// Un petit mot sur La Casa de Papel (Parte 1 y Parte 2) par Axlstone

Mieux vaut tard que jamais, j’ai profité de l’absence de cinéma pour aller faire un tour sur une série de braquage espagnole qui a eu son petit succès.

Petit mot sur ce petit mot, je n’ai vu que les deux premières parties. Je me suis arrêté dès le premier épisode de la partie 3. Cela me semblait plus un prétexte qu’une vrai envie de faire une suite. Et je commence à en avoir assez des séries à rallonge qui ne savent pas s’arrêter au bon moment (X files, Heroes et Prison Break sont de bonnes illustrations).

Alors, il faudra que l’on m’explique le délire sur Bella Ciao (dans les deux premières parities, la chanson est reprise deux fois et c’est presque anecdotique).

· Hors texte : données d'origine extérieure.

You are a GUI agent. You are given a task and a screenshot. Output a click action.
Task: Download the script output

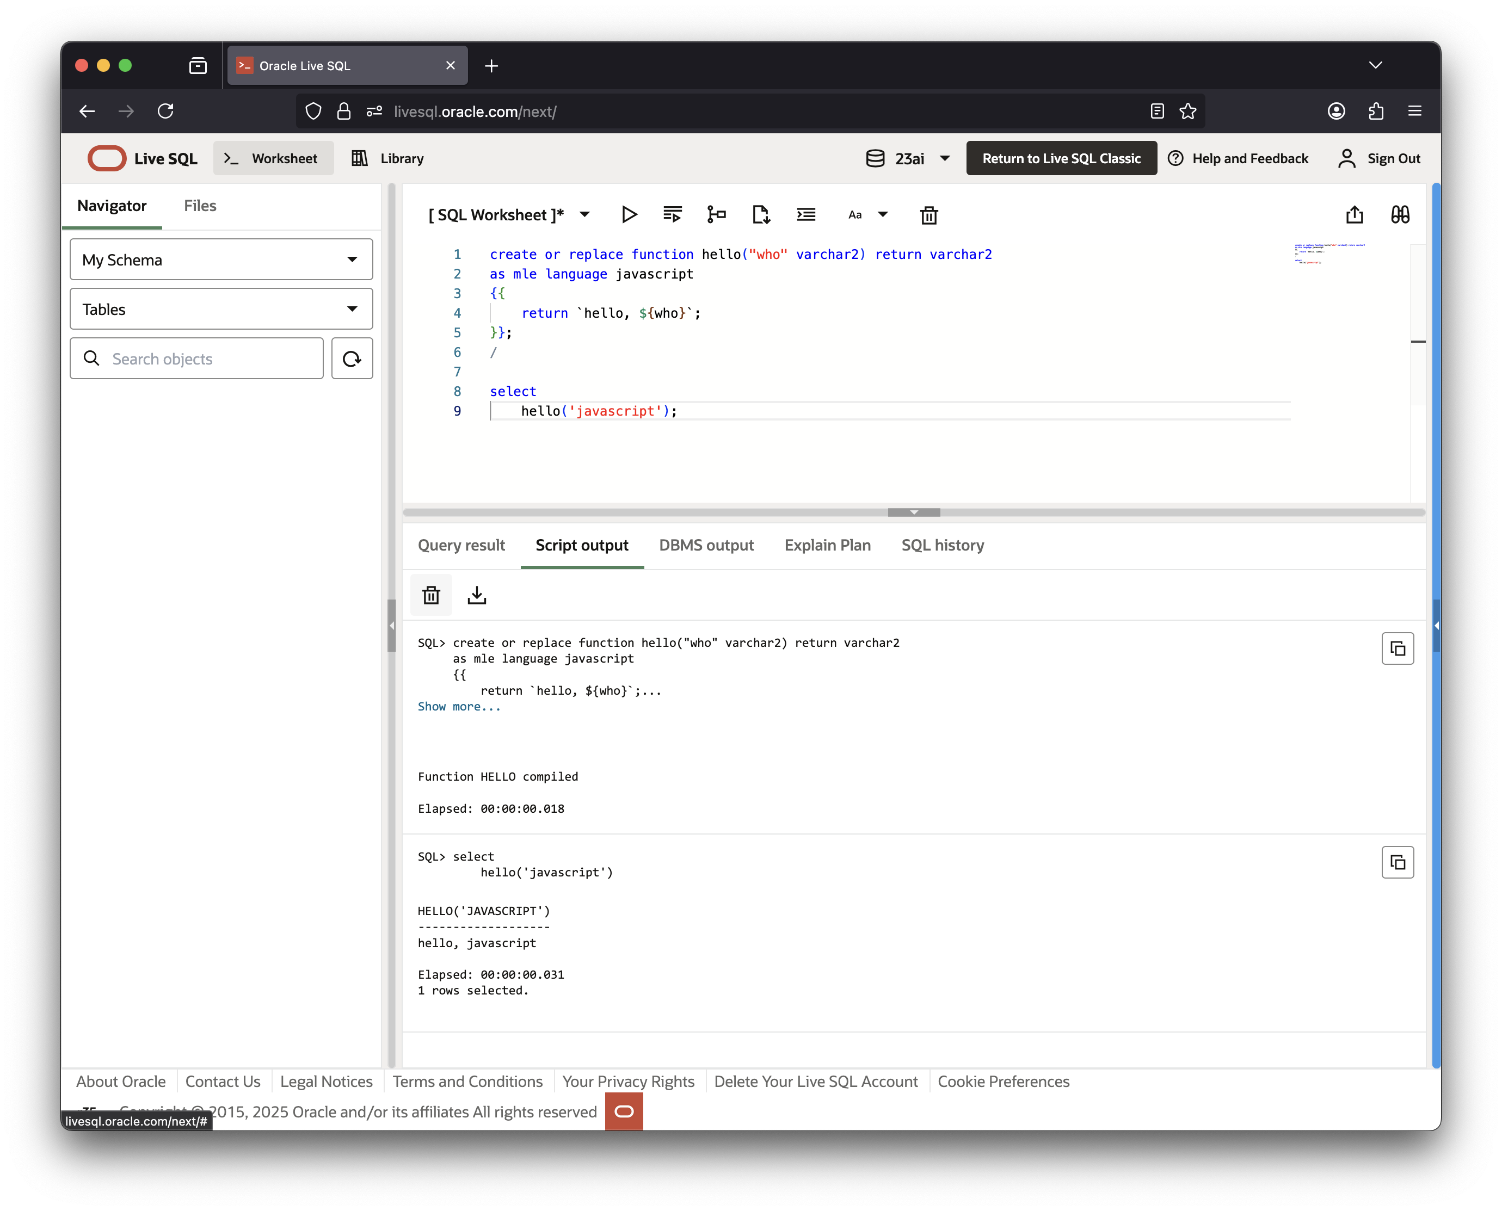(476, 595)
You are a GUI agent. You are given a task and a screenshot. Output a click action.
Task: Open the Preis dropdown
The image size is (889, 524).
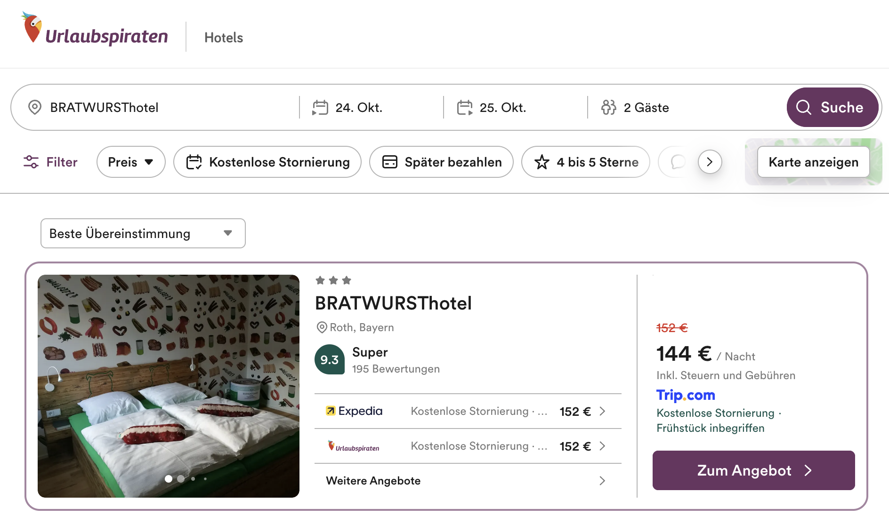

Ce qui n’a pas marché sur moi : la voix de Tokio en tant narratrice (avec un « i » et pas un « y » : la ville japonaise écrite en castillan). C’est un des personnages pour qui je ne me suis pas passionné. Encore une fois, j’ai vu la série « d’une traite » et cela fait ressortir des astuces d’écriture pour générer du suspense. Ainsi Tokio va passer de « j’ai 100% confiance » à « je n’ai jamais eu confiance », de « mais pour sortir de là, il faut que j’applique le plan » à « ce plan, c’est de la merde » d’un épisode à l’autre sachant que le temps du braquage est de 5 jours et qu’ils ont mis 5 mois à tout préparer. Après, je parle de Tokio, mais on peut faire ce constat pour n’importe quel des personnages à l’intérieur de la Maison de la Monnaie.

Certaines « péripéties » qui ne servent pas à grand chose (Stockholm, la fille de l’ambassadeur anglais), qui viennent juste rendre plus haletantes certaines fins d’épisodes mais qui n’épaississent pas les personnages ou la trame de la série.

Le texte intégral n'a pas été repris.